Personal information
- Full name: Ventsislav Georgiev Bonev
- Date of birth: 8 May 1980 (age 46)
- Place of birth: Sofia, Bulgaria
- Height: 1.81 m (5 ft 11 in)
- Position: Defender

Senior career*
- Years: Team / Apps / (Gls)
- 1998–2003: Lokomotiv Sofia / 45 / (0)
- 1999: → Lokomotiv Plovdiv (loan) / 8 / (0)
- 2000: → Minyor Pernik (loan) / 10 / (0)
- 2003–2006: Marek Dupnitsa / 61 / (0)
- 2006–2008: Naftex Burgas / 47 / (1)
- 2009–2011: Chernomorets Burgas / 29 / (1)
- 2012: Botev Plovdiv / 11 / (0)
- 2013: Vitosha Bistritsa / 12 / (0)
- 2014: Marek Dupnitsa / 10 / (0)
- 2014–2015: Minyor Pernik / 23 / (1)
- 2015–2020: Vitosha Bistritsa / 78 / (1)

= Ventsislav Bonev =

Bulgarian professional footballer

Ventsislav Bonev (Венцислав Бонев; born 8 May 1980) is a Bulgarian former professional footballer who played as a defender.

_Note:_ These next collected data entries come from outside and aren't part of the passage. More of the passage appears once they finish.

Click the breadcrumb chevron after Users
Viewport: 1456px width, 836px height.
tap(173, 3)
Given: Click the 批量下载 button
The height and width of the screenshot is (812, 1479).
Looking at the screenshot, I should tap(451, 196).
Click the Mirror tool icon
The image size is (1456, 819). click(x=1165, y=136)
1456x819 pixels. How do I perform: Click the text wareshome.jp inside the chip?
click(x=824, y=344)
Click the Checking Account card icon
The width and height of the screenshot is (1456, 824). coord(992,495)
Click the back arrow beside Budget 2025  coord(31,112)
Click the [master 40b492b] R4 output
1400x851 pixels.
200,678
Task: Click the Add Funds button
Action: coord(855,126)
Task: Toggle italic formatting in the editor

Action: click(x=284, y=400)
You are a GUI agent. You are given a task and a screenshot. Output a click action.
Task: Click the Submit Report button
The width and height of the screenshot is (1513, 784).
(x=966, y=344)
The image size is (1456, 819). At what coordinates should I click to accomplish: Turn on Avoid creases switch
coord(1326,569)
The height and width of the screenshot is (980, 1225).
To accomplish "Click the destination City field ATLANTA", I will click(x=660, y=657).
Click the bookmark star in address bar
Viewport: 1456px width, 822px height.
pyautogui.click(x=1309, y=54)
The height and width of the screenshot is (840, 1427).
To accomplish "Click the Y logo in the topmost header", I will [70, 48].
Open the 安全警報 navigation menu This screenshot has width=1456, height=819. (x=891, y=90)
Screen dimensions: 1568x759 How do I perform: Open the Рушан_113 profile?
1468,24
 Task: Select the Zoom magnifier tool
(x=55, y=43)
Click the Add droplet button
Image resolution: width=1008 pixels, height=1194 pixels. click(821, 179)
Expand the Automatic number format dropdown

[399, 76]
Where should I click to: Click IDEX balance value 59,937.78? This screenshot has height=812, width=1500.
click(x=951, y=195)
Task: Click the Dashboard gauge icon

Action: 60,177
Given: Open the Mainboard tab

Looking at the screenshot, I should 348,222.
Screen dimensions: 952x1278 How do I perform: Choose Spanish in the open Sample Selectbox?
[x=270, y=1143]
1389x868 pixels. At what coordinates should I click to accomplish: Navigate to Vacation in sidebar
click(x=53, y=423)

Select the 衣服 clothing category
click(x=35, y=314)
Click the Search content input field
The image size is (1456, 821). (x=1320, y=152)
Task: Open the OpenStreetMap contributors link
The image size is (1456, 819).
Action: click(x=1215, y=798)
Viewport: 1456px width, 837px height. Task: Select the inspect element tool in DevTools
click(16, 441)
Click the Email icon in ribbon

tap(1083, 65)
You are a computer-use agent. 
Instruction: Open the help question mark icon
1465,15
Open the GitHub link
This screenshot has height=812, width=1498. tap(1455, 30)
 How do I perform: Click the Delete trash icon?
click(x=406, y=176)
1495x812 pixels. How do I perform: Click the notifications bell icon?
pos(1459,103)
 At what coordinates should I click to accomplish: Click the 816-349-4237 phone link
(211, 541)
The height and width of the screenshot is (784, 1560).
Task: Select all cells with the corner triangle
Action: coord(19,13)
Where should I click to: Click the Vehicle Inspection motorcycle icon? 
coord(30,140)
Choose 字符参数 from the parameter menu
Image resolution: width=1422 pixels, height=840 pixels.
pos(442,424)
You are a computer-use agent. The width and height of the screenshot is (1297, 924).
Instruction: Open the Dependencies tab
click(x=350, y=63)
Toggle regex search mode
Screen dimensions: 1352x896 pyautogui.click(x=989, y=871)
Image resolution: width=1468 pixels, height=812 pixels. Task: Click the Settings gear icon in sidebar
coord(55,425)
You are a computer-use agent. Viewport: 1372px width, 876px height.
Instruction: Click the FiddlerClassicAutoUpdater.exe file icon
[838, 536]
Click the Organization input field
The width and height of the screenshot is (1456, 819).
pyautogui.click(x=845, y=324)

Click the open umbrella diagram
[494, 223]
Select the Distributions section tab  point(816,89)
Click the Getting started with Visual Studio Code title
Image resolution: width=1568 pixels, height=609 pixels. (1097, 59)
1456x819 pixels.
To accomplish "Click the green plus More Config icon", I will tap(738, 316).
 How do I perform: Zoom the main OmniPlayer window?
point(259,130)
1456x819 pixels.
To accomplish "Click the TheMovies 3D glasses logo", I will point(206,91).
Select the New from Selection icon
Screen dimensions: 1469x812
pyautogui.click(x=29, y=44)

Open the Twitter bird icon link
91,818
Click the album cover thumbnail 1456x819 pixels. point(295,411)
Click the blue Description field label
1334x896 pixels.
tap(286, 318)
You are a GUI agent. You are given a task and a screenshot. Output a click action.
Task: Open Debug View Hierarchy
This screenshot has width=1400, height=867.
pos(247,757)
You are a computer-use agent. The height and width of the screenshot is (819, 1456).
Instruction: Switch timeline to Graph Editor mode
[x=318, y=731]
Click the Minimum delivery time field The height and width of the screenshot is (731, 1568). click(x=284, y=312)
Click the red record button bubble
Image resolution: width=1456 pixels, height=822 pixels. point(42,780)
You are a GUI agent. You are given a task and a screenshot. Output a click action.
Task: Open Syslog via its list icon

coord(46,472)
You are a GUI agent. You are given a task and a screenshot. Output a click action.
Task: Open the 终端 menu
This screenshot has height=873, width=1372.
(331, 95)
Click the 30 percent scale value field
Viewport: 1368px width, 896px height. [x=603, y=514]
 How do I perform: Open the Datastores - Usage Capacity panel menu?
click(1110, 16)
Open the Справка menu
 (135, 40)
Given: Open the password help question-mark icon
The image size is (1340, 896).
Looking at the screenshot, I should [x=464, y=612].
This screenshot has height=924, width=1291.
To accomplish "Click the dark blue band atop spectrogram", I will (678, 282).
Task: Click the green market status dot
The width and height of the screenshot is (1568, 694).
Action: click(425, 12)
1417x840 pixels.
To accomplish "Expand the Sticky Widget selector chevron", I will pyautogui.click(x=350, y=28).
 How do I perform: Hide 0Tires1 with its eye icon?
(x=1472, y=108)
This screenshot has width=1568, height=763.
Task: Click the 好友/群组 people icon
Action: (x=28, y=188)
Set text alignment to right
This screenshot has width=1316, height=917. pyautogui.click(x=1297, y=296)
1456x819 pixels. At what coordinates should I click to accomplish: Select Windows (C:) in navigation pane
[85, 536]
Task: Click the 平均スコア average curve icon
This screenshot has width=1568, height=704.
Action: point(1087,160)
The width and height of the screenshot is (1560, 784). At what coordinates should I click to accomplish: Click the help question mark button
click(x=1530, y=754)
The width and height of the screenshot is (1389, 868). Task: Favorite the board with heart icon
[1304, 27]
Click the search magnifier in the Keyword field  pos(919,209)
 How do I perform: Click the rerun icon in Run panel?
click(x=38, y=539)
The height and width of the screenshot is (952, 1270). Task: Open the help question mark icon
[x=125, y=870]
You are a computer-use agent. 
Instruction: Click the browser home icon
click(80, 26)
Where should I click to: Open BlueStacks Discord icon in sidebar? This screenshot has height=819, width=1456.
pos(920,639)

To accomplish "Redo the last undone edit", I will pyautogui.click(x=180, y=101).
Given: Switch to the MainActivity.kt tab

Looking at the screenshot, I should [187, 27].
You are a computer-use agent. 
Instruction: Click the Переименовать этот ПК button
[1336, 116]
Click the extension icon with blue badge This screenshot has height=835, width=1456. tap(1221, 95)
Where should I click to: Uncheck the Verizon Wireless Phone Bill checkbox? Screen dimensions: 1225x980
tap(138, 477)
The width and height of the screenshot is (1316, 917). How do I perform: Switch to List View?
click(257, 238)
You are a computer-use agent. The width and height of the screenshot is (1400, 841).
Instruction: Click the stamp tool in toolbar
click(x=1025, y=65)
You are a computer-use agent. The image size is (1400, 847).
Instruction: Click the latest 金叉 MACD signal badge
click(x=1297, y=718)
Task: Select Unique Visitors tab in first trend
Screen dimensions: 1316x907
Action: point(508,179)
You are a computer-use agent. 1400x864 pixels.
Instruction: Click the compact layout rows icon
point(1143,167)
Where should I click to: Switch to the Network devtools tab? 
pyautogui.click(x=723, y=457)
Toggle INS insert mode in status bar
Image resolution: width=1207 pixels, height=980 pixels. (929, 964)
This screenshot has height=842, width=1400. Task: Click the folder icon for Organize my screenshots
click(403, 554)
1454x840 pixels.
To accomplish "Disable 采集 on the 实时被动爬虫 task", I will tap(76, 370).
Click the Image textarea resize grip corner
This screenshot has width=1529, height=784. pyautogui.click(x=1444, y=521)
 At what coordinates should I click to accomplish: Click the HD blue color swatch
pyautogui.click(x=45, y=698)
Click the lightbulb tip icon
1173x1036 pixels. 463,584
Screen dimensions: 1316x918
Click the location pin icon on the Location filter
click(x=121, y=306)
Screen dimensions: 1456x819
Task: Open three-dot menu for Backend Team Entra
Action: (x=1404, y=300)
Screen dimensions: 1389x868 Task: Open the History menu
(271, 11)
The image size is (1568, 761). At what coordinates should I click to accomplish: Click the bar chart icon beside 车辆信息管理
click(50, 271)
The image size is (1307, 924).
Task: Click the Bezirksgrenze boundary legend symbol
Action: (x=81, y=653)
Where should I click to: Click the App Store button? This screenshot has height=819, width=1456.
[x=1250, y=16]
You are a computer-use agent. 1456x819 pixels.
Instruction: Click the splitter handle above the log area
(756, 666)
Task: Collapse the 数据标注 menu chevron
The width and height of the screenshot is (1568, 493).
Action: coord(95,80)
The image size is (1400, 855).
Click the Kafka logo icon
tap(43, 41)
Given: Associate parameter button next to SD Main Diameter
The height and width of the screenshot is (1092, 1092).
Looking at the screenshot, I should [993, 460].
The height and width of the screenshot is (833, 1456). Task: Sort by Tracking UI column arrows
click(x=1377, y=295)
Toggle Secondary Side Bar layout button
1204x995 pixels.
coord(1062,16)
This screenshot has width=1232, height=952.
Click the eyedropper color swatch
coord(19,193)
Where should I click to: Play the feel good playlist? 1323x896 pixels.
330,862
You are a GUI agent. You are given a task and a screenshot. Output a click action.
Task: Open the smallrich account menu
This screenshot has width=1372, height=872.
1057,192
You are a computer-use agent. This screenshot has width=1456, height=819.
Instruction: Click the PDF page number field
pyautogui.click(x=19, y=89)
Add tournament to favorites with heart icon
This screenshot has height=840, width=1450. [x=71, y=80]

He had previously played for Lokomotiv Sofia, Minyor Pernik, Marek Dupnitsa, Naftex Burgas. Bonev signed with Chernomorets Burgas in January 2009. To the end of the 2008–09 season he played in seven matches for the club. On 20 January 2012, he was sold to Botev Plovdiv, but was subsequently released in June.